The literal peace of Jerusalem is a powerful symbol of the challenge of a world of many faith communities. Does this multi-faith world mean that we have to slide into relativism, that anything goes? No, it certainly doesn’t. Does it mean there is no longer a claim to truth? No it doesn’t. It does mean that we have to take tolerance and secularism seriously.

 

Tolerance is a core Baptist principle: the freedom of all people, (for Baptists from the earliest days that includes "the Jew, the Mohammedan and the Turk") to follow their conscience and worship God according to their own conscience.

 

Secularism itself grows out of a religious belief and is based in religious belief, not the rejection of religious belief. As the theologian Oliver ODonovan writes:

 

Secularity itself requires belief: Secularity is a stance of patience in the face of plurality, made sense of by an eschatological hope.

(O’Donovan, Oliver: Common Objects of Love p.69)

"’Secularity’ is irreducibly an eschatological notion; it requires an eschatological faith to sustain, a belief in a disclosure that is "not yet" but is absolutely presupposed as the inner meaning of what we know already… [T]he virtue that undergirds all secular politics is an expectant patience."

(O’Donovan, Oliver: Common Objects of Love" p.42)

 

To pray for the peace of Jerusalem we can pray for victory, or we can pray for a peace grounded in both toleration and that secularism which is confident of the truth we know already but patiently waits for the revelation of God’s vindication of that truth.

 

Jerusalem as a symbol of the people of God

But Jerusalem is not only the city where the hopes and the histories of three great faiths collide, it is also the symbol of the people of God, the new Israel.

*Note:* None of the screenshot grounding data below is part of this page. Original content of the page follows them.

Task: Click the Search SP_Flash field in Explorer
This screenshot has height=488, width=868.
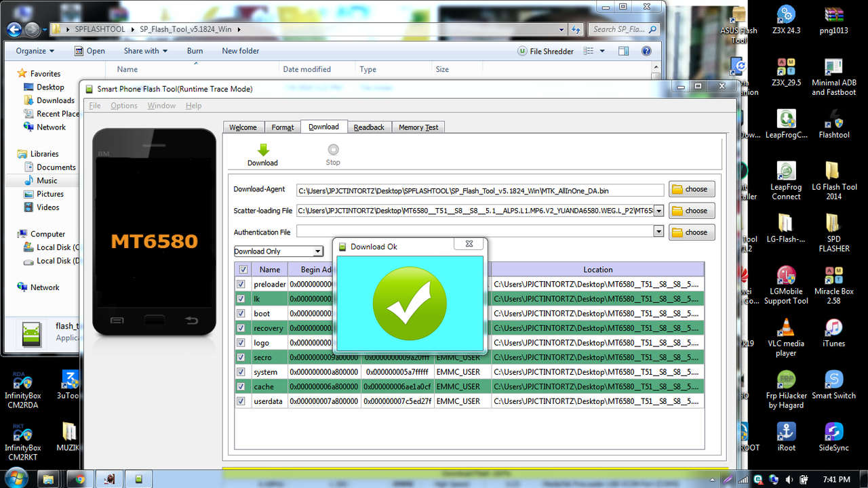Action: click(x=620, y=29)
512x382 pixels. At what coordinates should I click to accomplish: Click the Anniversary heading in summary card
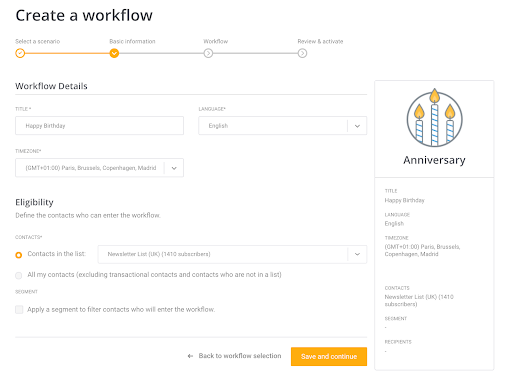[434, 160]
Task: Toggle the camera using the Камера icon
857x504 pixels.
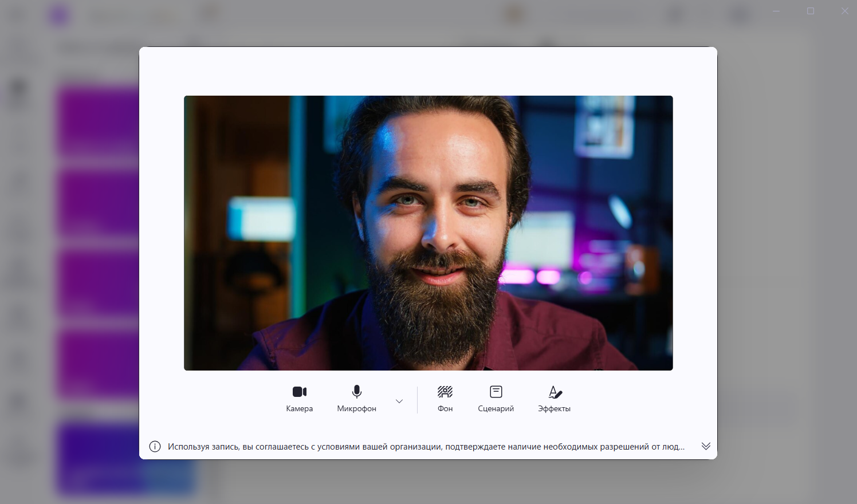Action: click(299, 392)
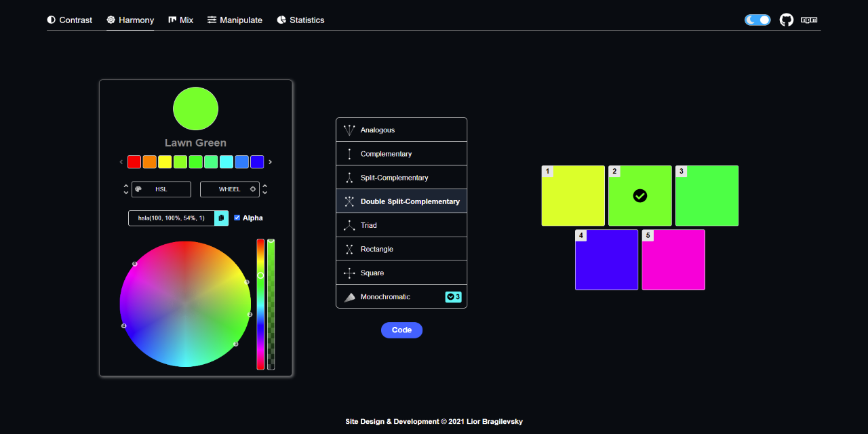
Task: Toggle the dark mode switch
Action: coord(757,20)
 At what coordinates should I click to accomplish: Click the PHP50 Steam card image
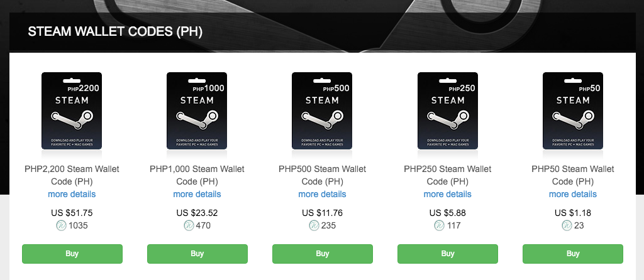click(573, 110)
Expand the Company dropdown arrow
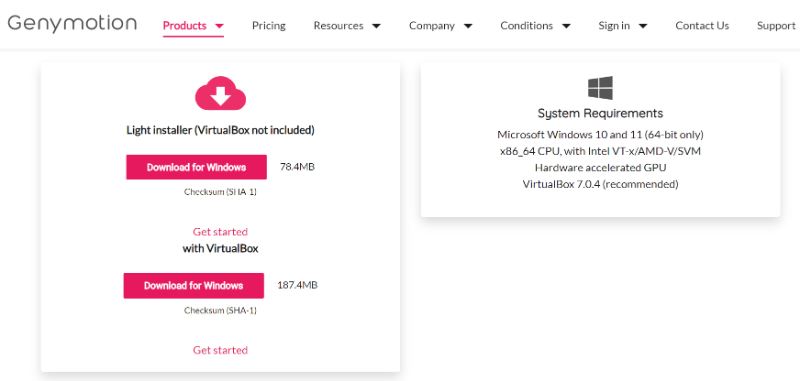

Jerusalem is a powerful symbol and it can be read many ways – a symbol of the Jews and God’s judgment on Israel (almost surely this sense that invoked in Luke 19). It can be a symbol of the heavenly city – the transformed future of the world as we find in the end of Revelation. Or it can be a metaphor for the church, such as we find in phrases like ‘being at ease in Zion’. Sometimes it’s easy for us to think about the bigger scale of the symbol – about world religions and other faiths: we don’t have to live with them, or attend assemblies with them. But a person’s enemies can be the members of their own household!

 

Praying for the peace of Jerusalem can also mean praying for peace among the people of God. And that can be an ask! Sometimes the household of faith has to live with different and sometimes incompatible theologies. Let me suggest just three examples of arguments within the Christian fold:

 

1. Creationism – a global battleground in evangelical circles

2. Sexuality – site of deep disruption within global Anglicanism and the Uniting Church in Australia.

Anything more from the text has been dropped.